**PROBLEM DETAILS:** Only the lines that hold "will" should be in the answer, each copied from the data below.

─── DATASET ENTRIES

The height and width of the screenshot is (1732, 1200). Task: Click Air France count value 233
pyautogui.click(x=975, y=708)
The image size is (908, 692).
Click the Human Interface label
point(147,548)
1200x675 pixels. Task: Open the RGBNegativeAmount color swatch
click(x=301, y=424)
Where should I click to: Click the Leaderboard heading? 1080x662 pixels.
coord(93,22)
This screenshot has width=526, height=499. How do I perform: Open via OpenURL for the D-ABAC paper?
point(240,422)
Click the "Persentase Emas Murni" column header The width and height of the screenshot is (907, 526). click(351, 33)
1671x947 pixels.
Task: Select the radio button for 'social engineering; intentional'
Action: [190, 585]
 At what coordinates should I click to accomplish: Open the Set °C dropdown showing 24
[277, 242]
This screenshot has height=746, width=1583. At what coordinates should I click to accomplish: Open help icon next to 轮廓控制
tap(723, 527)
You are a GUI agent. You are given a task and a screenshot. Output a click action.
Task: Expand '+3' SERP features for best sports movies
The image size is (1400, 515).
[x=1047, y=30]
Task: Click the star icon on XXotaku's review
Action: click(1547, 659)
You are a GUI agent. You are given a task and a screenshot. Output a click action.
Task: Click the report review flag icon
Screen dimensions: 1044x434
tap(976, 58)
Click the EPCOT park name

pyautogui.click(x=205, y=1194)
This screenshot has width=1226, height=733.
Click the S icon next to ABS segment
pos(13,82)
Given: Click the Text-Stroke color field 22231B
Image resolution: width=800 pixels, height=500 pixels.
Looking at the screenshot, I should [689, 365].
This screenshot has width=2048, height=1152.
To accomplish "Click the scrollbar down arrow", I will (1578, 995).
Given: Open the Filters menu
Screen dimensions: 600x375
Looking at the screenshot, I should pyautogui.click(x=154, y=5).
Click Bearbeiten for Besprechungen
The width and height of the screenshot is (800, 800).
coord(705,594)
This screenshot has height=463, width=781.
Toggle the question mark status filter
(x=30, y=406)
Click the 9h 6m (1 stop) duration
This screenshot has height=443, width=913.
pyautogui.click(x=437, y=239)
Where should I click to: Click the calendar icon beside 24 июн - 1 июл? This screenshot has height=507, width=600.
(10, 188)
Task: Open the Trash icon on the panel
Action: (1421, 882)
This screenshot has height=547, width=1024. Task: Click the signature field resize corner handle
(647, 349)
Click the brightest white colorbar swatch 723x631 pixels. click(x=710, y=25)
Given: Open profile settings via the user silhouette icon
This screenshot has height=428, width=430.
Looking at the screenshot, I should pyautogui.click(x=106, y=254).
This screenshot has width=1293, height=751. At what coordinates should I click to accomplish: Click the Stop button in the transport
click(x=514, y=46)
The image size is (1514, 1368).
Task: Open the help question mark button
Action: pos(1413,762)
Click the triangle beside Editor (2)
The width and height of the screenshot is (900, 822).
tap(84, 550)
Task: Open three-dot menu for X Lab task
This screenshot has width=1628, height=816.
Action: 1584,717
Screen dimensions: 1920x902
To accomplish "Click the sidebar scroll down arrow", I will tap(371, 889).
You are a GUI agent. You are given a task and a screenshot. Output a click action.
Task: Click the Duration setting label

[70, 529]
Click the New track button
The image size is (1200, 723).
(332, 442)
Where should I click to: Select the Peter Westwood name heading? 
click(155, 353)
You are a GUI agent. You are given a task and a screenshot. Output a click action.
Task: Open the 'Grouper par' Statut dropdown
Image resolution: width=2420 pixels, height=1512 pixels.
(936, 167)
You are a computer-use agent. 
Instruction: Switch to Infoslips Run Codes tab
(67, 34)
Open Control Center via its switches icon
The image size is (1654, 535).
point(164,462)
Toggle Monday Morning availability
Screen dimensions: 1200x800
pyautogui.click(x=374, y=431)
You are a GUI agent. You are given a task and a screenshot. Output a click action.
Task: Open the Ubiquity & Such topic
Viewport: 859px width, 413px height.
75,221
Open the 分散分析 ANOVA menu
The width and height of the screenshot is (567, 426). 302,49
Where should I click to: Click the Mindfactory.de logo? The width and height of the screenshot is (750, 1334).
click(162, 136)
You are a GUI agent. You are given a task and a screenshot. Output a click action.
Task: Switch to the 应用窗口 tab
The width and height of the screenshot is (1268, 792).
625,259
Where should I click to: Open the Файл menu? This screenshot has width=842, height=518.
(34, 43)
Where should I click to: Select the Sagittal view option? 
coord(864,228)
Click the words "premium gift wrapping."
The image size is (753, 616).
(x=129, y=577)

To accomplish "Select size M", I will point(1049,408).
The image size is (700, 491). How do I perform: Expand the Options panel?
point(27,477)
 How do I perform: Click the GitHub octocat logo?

──────

**ANSWER SECTION:**
To accomplish "Click the scrollbar down arrow", I will (1578, 995).
To accomplish "Click the sidebar scroll down arrow", I will tap(371, 889).
To accomplish "Select size M", I will point(1049,408).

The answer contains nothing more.